### Task details:
Write out the entire listing exactly, so that each line matches the original.

### Given data:
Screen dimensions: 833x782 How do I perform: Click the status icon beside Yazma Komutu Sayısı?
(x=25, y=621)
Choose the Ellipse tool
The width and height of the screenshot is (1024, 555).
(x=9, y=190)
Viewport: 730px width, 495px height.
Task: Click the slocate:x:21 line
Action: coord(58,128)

### Response to the exercise:
Screen dimensions: 833x782 How do I perform: Click the status icon beside Yazma Komutu Sayısı?
(x=25, y=621)
Choose the Ellipse tool
The width and height of the screenshot is (1024, 555).
(x=9, y=190)
Viewport: 730px width, 495px height.
Task: Click the slocate:x:21 line
Action: coord(58,128)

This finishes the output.